-- INPUT RECORDS --
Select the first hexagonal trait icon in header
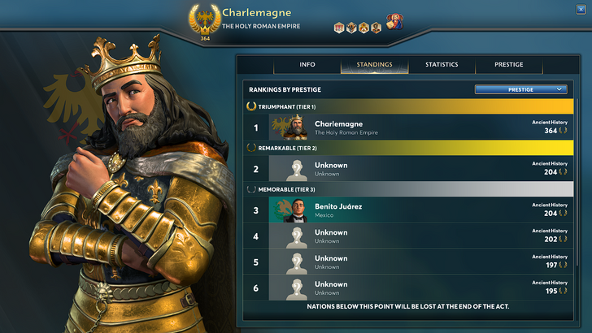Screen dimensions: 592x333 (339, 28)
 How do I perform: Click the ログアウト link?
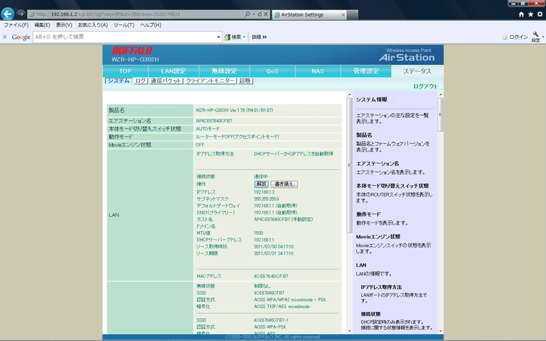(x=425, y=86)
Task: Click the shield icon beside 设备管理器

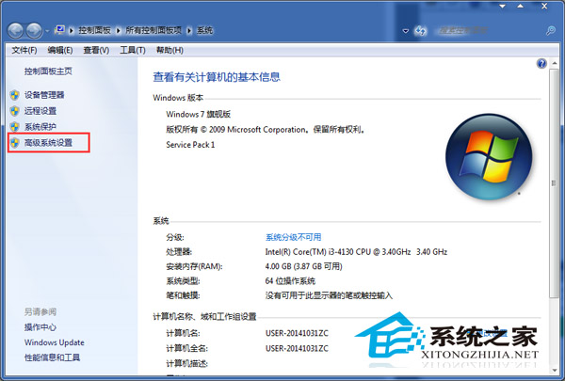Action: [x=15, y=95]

-- TASK INSTRUCTIONS --
Quote the data above in full, leaving out the pictures it holds.

-- EXERCISE OUTPUT --
Select the first hexagonal trait icon in header
Screen dimensions: 592x333 (339, 28)
 How do I perform: Click the ログアウト link?
(x=425, y=86)
Task: Click the shield icon beside 设备管理器

Action: [x=15, y=95]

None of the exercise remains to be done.